ASA Lay Language Papers
166th Acoustical Society of America Meeting

Speech Errors Corrected Before You Make Them

Caroline Niziolek –
Srikantan Nagarajan –
John Houde –
University of California, San Francisco
513 Parnassus Avenue, Box 0628
San Francisco, CA 94118

Popular version of paper 4aSC4
Presented Thursday morning, December 5, 2013
166th ASA Meeting, San Francisco

Human speakers rely on auditory feedback, the sound of their own voices, to guide their speech. There is strong evidence that this feedback is used online by speakers to rapidly correct errors, but much of this evidence comes from experiments that impose artificial feedback distortions, making the vowel "a" come out sounding like "e," for example. This kind of experiment mimics a speech error, but the speaker did not actually make an error - not something that ever happens in the real world. To determine whether these error-correction processes are at work in natural speech, we used natural variability across many word productions to look for signs of error-related processing. We examined both speech acoustics and brain activity, measured using MEG (magnetoencephalography).

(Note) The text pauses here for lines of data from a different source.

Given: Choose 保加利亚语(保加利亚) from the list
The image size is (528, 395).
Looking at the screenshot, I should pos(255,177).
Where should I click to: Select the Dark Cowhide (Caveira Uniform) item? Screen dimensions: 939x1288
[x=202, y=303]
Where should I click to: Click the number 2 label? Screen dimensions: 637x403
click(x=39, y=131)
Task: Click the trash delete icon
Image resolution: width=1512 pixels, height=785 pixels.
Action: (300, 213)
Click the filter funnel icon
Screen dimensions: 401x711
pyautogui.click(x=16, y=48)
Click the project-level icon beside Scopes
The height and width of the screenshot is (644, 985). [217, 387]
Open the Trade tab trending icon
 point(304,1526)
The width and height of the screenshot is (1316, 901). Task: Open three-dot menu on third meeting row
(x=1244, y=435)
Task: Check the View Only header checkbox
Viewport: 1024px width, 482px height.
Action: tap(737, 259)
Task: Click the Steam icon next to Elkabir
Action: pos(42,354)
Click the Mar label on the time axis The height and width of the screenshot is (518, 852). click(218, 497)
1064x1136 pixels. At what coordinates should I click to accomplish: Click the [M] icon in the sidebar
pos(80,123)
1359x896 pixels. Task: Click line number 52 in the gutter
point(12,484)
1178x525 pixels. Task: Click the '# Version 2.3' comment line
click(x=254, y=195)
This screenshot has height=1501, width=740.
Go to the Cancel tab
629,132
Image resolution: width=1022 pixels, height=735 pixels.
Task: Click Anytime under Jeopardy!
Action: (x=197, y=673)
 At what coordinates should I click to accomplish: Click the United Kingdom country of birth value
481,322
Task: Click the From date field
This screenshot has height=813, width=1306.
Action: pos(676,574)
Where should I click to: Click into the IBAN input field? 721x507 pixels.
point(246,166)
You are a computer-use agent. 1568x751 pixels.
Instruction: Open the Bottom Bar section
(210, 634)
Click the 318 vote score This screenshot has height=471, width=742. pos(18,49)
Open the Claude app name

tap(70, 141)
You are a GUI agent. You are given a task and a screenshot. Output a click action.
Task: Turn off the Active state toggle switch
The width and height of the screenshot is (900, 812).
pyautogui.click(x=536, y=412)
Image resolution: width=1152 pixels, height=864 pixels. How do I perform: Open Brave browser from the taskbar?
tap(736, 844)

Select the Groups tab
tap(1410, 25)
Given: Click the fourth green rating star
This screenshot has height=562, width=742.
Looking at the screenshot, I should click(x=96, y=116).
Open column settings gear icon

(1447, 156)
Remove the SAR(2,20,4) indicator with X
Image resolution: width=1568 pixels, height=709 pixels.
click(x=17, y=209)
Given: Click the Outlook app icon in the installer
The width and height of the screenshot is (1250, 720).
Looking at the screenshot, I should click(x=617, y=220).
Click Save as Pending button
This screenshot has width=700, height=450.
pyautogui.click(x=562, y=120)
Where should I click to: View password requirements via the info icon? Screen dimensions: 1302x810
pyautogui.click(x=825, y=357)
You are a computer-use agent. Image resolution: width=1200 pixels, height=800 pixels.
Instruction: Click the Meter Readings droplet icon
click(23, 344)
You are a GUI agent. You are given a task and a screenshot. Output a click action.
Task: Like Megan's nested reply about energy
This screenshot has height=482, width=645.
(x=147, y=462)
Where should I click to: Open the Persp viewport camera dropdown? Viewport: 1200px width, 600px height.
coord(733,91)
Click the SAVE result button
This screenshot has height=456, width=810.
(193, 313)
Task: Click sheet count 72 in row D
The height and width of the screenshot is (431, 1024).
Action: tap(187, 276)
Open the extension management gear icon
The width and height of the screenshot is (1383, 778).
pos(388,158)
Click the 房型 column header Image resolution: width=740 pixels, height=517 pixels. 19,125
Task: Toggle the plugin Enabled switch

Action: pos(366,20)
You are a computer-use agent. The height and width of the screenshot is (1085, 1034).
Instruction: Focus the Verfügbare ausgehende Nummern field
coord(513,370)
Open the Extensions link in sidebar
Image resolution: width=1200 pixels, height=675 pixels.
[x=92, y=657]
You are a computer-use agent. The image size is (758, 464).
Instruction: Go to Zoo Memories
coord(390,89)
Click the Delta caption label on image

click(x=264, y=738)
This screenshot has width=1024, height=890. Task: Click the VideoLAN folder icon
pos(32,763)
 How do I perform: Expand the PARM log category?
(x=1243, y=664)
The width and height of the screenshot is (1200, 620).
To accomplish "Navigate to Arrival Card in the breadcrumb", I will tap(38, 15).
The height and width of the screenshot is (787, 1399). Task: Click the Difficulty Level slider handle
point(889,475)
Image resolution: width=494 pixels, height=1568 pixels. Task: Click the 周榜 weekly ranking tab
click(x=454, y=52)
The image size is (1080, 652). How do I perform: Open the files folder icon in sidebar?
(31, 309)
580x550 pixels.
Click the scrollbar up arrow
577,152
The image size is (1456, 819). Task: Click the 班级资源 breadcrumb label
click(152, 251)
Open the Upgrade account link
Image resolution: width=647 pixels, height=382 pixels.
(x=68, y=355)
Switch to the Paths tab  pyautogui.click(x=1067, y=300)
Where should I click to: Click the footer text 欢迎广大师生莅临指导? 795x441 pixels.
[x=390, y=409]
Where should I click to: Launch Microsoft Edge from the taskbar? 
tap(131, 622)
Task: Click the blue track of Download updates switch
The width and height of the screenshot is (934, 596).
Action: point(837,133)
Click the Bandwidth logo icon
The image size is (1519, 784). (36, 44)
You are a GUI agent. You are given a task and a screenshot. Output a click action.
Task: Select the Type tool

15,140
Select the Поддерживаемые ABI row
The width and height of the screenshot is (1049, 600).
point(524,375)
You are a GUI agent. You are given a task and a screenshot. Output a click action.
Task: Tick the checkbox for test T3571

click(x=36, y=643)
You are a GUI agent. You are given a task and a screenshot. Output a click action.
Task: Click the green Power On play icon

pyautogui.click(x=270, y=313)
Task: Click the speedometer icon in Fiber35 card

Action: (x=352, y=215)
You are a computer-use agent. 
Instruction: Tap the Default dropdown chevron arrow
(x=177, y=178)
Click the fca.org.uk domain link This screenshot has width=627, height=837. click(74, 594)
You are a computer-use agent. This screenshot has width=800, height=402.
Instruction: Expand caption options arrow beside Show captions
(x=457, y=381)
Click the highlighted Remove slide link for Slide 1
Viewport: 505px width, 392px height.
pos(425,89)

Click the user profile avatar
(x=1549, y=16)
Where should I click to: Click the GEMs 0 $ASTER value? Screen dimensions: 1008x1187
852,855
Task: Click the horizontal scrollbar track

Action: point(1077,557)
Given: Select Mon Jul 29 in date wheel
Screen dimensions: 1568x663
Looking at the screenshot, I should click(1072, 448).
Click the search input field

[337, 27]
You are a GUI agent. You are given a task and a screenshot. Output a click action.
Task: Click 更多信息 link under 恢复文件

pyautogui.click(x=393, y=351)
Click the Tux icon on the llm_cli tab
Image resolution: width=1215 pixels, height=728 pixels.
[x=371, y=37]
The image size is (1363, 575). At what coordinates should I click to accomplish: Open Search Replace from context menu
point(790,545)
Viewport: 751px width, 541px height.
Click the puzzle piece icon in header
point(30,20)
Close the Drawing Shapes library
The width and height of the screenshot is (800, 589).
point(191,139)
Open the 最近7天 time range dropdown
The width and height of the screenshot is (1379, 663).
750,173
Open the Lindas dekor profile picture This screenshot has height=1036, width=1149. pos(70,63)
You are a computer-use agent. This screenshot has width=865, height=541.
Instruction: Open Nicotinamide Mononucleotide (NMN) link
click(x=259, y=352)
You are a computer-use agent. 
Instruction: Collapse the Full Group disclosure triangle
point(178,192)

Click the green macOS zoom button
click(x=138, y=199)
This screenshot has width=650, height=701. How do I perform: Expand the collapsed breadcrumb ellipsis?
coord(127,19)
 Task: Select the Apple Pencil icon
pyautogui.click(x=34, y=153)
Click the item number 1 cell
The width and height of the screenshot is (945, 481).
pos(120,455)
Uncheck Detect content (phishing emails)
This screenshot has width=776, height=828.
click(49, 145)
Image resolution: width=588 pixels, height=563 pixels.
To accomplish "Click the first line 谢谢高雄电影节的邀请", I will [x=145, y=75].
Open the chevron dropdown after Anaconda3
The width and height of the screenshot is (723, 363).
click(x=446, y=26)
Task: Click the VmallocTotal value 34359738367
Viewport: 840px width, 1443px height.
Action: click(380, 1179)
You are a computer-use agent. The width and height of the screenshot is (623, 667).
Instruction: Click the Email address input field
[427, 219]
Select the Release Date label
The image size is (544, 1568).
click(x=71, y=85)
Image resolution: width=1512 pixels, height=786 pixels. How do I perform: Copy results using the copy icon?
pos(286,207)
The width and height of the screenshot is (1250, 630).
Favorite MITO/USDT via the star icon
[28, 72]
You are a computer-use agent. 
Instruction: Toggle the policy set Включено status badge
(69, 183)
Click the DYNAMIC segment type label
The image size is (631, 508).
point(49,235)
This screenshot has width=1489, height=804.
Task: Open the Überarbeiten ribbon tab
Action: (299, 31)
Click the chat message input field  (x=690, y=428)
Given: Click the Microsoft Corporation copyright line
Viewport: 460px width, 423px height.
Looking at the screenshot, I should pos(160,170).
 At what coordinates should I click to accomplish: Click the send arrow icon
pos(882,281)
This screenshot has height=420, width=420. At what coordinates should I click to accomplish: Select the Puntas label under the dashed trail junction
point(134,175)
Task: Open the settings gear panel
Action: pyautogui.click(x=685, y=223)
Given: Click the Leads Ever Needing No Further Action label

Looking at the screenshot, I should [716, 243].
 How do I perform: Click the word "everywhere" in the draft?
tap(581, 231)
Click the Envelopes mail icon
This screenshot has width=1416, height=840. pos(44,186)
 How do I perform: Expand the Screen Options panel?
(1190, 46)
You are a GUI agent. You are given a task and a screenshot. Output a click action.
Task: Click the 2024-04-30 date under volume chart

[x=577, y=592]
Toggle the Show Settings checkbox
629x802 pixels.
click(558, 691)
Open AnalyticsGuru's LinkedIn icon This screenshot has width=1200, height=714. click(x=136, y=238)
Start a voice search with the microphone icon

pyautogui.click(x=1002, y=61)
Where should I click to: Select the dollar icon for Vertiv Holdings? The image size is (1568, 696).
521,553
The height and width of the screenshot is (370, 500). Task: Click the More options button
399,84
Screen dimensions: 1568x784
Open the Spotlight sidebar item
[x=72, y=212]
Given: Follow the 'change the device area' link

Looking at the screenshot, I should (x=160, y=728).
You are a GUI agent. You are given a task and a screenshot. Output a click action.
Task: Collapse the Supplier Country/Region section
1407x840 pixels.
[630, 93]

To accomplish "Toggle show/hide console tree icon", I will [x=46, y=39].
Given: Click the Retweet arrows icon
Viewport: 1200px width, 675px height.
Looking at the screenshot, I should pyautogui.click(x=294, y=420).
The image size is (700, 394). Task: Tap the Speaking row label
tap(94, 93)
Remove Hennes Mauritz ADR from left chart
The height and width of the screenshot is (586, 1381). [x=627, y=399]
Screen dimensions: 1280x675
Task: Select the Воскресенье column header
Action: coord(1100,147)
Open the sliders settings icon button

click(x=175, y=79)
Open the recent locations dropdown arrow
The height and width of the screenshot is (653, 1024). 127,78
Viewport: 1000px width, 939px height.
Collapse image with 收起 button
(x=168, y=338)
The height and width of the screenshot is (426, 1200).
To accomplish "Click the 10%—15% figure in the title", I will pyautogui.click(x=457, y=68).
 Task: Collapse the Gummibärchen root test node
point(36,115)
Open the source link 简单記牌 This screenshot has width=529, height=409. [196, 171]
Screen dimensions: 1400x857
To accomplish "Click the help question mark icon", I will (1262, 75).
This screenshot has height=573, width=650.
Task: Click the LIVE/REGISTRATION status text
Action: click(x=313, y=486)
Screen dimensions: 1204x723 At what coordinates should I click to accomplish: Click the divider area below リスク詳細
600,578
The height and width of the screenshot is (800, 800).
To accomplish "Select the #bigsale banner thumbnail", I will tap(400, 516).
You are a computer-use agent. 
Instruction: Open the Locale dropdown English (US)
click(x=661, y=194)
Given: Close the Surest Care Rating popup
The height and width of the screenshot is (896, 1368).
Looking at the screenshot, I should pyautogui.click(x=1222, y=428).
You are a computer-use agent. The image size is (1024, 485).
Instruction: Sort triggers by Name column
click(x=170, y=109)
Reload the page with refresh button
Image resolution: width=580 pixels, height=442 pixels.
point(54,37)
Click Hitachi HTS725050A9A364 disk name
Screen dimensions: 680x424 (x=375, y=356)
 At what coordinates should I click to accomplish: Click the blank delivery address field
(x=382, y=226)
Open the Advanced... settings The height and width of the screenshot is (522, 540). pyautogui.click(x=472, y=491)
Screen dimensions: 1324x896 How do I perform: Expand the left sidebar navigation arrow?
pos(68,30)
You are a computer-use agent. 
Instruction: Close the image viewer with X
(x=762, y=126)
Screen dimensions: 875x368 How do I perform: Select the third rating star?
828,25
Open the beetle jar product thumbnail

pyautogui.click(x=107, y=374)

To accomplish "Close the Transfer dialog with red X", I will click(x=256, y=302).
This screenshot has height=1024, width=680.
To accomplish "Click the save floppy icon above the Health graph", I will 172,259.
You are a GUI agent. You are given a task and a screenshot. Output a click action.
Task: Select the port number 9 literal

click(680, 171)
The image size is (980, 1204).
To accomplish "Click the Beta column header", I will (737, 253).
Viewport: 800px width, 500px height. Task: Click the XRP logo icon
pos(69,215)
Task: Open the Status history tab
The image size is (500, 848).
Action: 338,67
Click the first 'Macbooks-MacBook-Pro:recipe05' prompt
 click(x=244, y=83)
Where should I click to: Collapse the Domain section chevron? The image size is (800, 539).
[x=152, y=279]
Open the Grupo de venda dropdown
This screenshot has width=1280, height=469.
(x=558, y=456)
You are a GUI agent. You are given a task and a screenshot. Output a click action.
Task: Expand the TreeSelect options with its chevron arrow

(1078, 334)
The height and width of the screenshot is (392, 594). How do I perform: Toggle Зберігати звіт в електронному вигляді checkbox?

While in the MEG brain scanner, our experimental participants produced spoken words and also listened to passive playback of these same words. To elicit variability, we asked participants to produce the same three words ("eat", "Ed", and "add") two hundred times each, interleaved in a random order. Repeating the words this many times caused a distribution to emerge, with most of the sounds clustering near the center (Fig. 1, green dots) but some sounds lying at the edges, or periphery (Fig. 1, red dots). These outlying productions were least like the average or "typical" pronunciation of each of the words. Crucially, though, they did not sound like errors; they were merely the most error-like productions for each word.

Fig. 1a

Fig. #1: Distribution of the natural variability across vowel space for different vowels. /i/ = "eat"; / ɛ/ = "Ed"; / æ /= "add".

We looked at these error-like words at the periphery and analyzed how their sound changed over the course of each single word production (taking place within approximately 350 ms). We found that, overall, the sounds of these words changed to be more like the more typical word productions, moving towards the center of the distribution over a very short time (Fig. 2A). This is evidence that our word productions are driven to their intended target sounds.

Fig. 1a

Fig. #2: Word productions at the periphery move inward towards the center, becoming less error-like. Each dot-arrow pair is a single word production. The dots show the starting point for each word at the periphery, and the tip of the arrow shows the midpoint of the word, approximately 150 ms later in time.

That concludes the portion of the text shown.